It's Puerto Cabopino by the way, and who told you that public transport was bad? The Fuengirola - Marbella vv bus service is very good and stupidly cheap.


----------



## Swerve (Jun 29, 2011)

Why not just rent for a while and then you can have a real good look round. A few thousand euros spent on rent may save you a hell of a lot more if you make the wrong decision on a property. Also the euro may gain in value. Not holding my breath on that one though.


----------



## Muire (Sep 16, 2013)

Spoke to a some people at the bus stop when I was looking around there, .... 
I am coming down again today and will view a bit more.


----------



## Muire (Sep 16, 2013)

yes .... beginning to think of some renting option might be the way to go ....


----------



## Swerve (Jun 29, 2011)

Your best bet is try to rent the house property that you have an eye on.
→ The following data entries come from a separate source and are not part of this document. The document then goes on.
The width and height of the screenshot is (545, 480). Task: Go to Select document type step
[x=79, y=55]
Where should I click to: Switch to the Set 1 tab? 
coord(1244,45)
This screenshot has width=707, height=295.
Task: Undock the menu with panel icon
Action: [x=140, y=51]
Ask the agent you never know. They maybe able to swing it for you with a view to buy. Buenas suertas


----------



## Muire (Sep 16, 2013)

Tried that , they are not interested ,...... have now looked at another one in the complex and will see another one tomorrow,...


----------



## Swerve (Jun 29, 2011)

Keep us posted and I hope you get one in the same place you want to buy.


----------



## Muire (Sep 16, 2013)

Thanks , I will .......... doing a lot of thinking at the moment and need to come to lobby for internet,. also am driving around a lot


----------



## Allie-P (Feb 11, 2013)

We are currently looking to long term rent in La Cala........I have fallen in love with the place.

Unfortunately, so has everyone else - it is, therefore, proving difficult


----------



## crookesey (May 22, 2008)

Allie-P said:


> We are currently looking to long term rent in La Cala........I have fallen in love with the place.
> 
> Unfortunately, so has everyone else - it is, therefore, proving difficult


Have you tried Torrenueva, only a short walk into La Cala?


----------



## crookesey (May 22, 2008)

crookesey said:


> Have you tried Torrenueva, only a short walk into La Cala?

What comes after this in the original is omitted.